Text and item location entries

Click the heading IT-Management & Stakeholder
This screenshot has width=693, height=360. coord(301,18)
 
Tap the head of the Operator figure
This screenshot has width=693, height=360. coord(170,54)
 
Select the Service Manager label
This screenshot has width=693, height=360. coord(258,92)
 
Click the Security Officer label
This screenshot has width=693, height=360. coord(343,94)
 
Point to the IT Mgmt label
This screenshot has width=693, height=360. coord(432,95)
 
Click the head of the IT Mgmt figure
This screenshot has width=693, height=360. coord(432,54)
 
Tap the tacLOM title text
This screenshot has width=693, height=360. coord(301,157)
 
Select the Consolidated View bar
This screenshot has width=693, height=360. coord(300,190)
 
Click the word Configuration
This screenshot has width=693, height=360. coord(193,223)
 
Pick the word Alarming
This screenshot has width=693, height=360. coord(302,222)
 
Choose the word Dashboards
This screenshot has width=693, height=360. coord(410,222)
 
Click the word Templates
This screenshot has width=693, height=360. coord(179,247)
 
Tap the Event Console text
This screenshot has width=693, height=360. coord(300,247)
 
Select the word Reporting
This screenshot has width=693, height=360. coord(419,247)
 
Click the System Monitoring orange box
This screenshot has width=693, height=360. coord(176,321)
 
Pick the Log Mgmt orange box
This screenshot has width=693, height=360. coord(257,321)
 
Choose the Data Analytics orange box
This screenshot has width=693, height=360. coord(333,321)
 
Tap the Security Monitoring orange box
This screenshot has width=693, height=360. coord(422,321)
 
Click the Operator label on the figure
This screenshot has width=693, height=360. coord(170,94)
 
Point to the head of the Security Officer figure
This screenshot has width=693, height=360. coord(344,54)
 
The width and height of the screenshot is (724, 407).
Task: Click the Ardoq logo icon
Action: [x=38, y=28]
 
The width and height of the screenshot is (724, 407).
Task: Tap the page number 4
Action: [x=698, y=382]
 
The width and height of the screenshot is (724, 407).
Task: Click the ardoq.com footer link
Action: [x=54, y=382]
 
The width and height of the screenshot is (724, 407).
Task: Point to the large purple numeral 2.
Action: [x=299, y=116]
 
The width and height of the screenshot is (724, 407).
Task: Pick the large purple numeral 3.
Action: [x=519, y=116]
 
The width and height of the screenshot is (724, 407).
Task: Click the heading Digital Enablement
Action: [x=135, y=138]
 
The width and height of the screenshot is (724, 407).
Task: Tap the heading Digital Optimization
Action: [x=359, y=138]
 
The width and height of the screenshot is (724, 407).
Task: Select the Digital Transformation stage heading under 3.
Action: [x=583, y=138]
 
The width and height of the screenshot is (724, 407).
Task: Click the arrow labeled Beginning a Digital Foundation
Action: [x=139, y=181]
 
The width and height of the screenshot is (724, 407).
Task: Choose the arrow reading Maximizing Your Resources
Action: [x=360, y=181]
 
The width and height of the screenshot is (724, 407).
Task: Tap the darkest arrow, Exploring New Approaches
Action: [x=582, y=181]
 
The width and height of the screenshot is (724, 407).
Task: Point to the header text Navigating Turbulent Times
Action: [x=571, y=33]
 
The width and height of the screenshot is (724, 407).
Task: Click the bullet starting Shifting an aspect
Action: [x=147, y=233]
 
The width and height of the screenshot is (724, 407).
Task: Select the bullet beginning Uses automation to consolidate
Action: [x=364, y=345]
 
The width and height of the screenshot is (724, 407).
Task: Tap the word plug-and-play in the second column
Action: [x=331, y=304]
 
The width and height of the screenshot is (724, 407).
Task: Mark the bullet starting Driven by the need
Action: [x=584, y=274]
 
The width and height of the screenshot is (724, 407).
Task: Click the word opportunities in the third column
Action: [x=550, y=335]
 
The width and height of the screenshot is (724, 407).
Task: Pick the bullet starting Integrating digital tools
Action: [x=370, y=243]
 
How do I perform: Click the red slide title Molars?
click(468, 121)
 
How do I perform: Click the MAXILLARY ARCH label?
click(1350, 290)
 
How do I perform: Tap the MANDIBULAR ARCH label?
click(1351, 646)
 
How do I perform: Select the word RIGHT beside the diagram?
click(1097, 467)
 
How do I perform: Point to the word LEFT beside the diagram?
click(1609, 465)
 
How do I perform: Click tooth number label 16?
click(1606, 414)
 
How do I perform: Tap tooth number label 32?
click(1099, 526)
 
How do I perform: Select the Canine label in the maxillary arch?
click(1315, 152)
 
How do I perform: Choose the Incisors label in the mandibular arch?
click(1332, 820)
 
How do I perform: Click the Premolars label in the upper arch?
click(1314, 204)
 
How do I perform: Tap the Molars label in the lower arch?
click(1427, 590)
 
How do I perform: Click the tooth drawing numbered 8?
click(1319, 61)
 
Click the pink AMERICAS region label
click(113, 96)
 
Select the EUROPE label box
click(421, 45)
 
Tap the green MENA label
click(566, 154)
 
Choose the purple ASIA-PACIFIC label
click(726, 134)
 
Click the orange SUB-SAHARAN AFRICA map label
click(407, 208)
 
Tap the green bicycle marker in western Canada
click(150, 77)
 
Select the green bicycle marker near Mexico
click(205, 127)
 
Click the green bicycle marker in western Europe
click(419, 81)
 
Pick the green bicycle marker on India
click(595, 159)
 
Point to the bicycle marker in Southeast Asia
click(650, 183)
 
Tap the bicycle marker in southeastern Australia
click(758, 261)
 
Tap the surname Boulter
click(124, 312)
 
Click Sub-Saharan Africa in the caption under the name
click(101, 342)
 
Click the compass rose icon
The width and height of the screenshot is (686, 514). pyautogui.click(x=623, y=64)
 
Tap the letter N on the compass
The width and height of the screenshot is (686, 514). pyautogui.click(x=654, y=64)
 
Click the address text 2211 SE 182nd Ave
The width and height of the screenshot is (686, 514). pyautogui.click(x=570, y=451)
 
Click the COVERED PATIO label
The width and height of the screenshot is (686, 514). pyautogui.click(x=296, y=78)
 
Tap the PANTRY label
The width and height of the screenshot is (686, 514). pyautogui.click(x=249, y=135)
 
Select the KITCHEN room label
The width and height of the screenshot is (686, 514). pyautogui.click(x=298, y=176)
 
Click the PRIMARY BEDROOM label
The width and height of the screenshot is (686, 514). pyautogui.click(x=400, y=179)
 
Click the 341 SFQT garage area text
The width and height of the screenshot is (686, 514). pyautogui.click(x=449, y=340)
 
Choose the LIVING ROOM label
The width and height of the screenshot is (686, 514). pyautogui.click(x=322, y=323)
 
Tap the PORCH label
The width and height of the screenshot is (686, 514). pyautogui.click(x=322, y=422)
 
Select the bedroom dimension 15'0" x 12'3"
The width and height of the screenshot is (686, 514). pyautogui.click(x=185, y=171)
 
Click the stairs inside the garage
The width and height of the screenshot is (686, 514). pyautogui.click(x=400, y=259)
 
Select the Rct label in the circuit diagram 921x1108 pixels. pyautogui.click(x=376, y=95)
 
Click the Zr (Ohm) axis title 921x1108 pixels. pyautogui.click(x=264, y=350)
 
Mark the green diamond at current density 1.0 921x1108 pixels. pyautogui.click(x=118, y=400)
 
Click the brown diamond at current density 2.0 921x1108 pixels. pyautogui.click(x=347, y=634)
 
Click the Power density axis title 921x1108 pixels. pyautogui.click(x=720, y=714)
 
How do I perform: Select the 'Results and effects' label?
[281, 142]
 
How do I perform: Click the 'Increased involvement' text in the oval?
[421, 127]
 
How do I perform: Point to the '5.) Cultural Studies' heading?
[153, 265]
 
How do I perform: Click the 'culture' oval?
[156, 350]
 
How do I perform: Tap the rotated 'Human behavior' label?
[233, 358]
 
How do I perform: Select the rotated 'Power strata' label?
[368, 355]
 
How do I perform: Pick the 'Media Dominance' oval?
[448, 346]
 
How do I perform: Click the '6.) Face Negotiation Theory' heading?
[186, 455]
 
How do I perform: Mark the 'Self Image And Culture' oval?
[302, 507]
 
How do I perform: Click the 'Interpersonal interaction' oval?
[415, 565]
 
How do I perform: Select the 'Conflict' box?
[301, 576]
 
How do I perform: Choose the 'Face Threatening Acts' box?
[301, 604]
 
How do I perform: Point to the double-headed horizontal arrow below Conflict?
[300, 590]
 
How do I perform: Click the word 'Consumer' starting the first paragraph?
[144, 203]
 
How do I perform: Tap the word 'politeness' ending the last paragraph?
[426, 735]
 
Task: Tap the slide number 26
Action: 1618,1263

Exercise requirements
Format the lines of the entries above as a JSON list of strings, one string per line, starting at the line that contains "Point to the head of" and ending at the line that contains "Action: [x=698, y=382]". Omit blank lines.

Final result
[
  "Point to the head of the Security Officer figure",
  "This screenshot has width=693, height=360. coord(344,54)",
  "The width and height of the screenshot is (724, 407).",
  "Task: Click the Ardoq logo icon",
  "Action: [x=38, y=28]",
  "The width and height of the screenshot is (724, 407).",
  "Task: Tap the page number 4",
  "Action: [x=698, y=382]"
]